# Newbie to the Forum with Time Management Question



## mistertmo (Nov 4, 2011)

Hello Everyone...

I've been reading through posts on this forum and I see an awful lot of good, helpful people and advice, which made me want to join. As you can imagine I'm an aspiring author and I look forward to "meeting" all of you.

Probably like many of you here, I spend great energy trying to balance a more-than-full time job with dedicating time to writing. Over the years I've written five complete manuscripts, but only the most recent I feel is really quality enough for public consumption. Problem is, as is the familiar story, I have a stack of "thanks for your submission" rejection letters from the past two years of querying agents. Meanwhile, I am working on my 6th novel about which I'm extremely excited, but after work, time with the family, household stuff... There's only so much time to go around.

If I can solicit your thoughts, I'm curious about how other writers approach limited time. Researching agents and how-to articles on querying and putting together proposals for the last manuscript - especially given the frustration of the form-letter rejection process - can be a tremendous hindrance to getting the current manuscript done. At what point do you tell yourself you're just going to embark on this new journey and focus wholly on it?

I've actually been reading with interest people's comments on e-publishing, particularly given Amazon's Kindle push. A big part of me says get the book onto Kindle, have it out there, do some marketing locally and then get onto the next project.

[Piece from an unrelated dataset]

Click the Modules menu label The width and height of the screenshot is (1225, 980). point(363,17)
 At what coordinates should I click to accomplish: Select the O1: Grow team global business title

If anyone has thoughts, they'd be greatly appreciated.


----------



## TWErvin2 (Nov 7, 2011)

For me, I set priorities. I know some writers say you must write every day. I don't. I get something writing related accomplished most days, and often as I can I write or edit.

You have to believe your work is good enough that if you send it out there, it'll eventually find a publisher willing to take it on. If you don't think you have a good story to tell or the skill to put it together (or both), you probably should consider why you're writing. Maybe there is another goal or motivation. As you mentioned, self-publishing. It staves off rejection (or possible rejection) from agents and/or editors. But in the end, either way you go, if you put your work out there, the readers will either support it or ignore it.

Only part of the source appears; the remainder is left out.